Building on a FAIRly Strong Foundation to Connect Academic Research to Transl...
 
Deep Generative Learning for All - The Gen AI Hype (Spring 2024)
Deep Generative Learning for All - The Gen AI Hype (Spring 2024)Deep Generative Learning for All - The Gen AI Hype (Spring 2024)

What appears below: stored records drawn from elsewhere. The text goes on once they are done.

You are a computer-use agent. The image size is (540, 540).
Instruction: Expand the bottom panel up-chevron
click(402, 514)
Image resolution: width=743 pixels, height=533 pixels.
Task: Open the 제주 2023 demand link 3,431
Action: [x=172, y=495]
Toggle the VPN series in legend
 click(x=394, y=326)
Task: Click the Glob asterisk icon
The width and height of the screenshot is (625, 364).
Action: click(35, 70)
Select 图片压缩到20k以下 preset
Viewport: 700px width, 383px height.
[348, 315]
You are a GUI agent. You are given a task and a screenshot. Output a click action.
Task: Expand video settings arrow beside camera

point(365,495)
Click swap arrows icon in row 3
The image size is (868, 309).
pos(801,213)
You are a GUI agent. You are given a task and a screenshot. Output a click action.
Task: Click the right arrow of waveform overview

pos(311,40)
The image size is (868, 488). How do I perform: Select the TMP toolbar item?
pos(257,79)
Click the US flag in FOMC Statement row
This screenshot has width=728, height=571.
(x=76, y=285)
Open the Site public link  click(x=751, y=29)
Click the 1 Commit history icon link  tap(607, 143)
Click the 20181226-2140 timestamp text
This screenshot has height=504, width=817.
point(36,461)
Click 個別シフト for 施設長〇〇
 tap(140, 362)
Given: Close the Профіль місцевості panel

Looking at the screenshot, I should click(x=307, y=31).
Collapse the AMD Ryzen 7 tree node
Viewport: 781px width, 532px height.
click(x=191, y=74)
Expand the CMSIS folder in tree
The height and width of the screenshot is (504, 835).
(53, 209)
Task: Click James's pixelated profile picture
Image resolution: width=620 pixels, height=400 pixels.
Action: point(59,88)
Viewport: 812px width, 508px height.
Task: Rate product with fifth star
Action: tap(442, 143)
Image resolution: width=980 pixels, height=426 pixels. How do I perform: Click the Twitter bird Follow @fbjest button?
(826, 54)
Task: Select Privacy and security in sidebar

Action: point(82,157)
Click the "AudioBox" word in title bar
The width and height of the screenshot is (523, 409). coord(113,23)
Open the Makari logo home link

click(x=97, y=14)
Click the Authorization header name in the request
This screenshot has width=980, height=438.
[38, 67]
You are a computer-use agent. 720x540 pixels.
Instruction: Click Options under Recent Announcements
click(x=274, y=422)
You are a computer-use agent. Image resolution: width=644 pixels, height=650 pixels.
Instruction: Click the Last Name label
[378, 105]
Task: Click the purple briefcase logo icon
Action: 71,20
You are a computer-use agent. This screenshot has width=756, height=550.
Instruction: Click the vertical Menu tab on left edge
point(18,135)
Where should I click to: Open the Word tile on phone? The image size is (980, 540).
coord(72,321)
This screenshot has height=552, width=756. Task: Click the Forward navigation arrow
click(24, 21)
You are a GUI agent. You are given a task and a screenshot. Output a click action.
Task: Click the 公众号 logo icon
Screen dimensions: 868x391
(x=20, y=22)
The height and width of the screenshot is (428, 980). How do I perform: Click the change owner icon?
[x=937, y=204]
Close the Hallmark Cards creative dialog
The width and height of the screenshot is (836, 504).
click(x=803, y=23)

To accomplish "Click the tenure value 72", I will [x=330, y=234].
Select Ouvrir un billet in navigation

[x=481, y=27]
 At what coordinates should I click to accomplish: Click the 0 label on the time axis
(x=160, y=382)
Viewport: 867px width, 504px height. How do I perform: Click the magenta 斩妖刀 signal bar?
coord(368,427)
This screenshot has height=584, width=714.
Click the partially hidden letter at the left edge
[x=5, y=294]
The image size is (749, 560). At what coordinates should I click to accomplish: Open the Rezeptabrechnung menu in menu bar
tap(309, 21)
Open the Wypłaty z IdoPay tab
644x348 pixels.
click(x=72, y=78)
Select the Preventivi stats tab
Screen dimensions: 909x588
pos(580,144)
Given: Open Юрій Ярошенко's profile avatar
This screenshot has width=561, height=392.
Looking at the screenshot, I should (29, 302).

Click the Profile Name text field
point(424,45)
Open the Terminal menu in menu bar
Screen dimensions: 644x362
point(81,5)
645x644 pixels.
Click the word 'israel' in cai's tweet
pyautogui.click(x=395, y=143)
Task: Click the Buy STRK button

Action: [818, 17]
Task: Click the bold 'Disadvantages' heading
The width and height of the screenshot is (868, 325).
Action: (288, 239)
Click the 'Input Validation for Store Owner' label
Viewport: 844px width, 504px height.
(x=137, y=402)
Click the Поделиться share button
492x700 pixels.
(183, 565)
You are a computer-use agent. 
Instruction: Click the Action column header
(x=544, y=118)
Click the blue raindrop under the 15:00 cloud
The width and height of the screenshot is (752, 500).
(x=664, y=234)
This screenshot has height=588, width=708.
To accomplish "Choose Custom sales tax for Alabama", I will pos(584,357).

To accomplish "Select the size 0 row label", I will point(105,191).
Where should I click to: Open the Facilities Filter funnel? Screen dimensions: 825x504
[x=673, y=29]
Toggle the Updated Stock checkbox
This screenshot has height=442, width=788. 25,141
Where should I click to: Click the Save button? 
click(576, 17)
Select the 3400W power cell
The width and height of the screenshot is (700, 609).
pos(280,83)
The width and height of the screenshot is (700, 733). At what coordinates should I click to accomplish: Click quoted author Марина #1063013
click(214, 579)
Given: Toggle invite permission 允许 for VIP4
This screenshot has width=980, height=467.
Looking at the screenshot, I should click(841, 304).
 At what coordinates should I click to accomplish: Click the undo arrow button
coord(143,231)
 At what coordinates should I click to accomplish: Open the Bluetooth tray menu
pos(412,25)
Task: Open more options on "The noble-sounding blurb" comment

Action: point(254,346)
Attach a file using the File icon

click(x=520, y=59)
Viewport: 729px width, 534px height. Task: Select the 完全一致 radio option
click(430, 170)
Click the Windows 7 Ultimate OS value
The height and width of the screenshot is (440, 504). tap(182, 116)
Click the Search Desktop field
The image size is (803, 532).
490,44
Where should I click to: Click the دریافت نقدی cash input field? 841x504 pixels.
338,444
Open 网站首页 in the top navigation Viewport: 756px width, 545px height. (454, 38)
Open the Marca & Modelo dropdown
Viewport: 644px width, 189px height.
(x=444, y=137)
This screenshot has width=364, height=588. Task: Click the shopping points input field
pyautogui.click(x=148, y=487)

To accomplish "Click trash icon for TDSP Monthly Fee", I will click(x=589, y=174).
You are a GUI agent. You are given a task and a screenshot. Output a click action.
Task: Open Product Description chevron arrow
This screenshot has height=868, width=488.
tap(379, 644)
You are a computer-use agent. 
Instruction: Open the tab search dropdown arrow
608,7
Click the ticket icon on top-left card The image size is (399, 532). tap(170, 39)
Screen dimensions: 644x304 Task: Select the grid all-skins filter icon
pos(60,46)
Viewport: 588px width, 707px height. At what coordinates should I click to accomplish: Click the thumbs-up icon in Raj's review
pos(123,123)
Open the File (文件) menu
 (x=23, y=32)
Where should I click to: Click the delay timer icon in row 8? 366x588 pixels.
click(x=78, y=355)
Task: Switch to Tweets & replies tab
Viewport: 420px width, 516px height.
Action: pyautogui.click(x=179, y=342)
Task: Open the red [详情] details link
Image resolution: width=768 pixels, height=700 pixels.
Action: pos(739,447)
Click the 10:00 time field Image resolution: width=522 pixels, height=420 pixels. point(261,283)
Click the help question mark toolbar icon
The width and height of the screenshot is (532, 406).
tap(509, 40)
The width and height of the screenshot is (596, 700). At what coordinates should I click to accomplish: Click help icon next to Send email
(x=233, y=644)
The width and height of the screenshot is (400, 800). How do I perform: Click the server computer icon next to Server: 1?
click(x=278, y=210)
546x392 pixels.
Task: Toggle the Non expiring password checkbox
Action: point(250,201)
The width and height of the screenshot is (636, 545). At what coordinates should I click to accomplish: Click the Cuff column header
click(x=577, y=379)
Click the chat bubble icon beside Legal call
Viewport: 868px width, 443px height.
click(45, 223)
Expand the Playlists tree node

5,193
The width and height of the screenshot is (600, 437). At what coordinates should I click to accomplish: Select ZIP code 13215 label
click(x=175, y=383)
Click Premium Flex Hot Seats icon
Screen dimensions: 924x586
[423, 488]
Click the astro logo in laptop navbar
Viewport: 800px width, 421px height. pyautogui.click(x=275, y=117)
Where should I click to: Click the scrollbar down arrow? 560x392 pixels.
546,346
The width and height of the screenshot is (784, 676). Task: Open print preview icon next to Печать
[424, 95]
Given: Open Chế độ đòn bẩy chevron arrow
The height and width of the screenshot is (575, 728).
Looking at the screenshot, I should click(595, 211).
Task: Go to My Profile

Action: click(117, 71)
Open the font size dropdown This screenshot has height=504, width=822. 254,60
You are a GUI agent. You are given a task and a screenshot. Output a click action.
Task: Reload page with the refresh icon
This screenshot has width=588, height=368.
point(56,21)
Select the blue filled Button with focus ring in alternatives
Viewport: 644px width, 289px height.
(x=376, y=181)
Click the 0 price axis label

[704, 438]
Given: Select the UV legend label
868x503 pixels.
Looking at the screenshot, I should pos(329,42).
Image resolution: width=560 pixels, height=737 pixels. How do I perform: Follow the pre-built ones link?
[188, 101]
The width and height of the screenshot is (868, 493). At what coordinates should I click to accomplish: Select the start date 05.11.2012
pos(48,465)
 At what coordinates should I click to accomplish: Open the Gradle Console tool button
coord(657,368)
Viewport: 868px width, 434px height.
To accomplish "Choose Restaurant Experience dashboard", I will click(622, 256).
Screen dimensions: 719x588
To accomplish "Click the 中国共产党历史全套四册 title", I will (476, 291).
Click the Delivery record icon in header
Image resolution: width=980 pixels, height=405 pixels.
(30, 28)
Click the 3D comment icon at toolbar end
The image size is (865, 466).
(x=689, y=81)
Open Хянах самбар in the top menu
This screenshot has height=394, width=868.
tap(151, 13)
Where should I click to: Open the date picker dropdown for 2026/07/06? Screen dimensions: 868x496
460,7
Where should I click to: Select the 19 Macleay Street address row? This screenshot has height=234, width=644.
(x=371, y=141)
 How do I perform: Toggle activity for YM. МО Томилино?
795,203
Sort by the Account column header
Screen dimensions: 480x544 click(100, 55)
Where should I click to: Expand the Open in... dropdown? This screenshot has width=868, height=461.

Deep Generative Learning for All - The Gen AI Hype (Spring 2024)
 
Indian Call Girls in Abu Dhabi O5286O24O8 Call Girls in Abu Dhabi By Independ...
Indian Call Girls in Abu Dhabi O5286O24O8 Call Girls in Abu Dhabi By Independ...Indian Call Girls in Abu Dhabi O5286O24O8 Call Girls in Abu Dhabi By Independ...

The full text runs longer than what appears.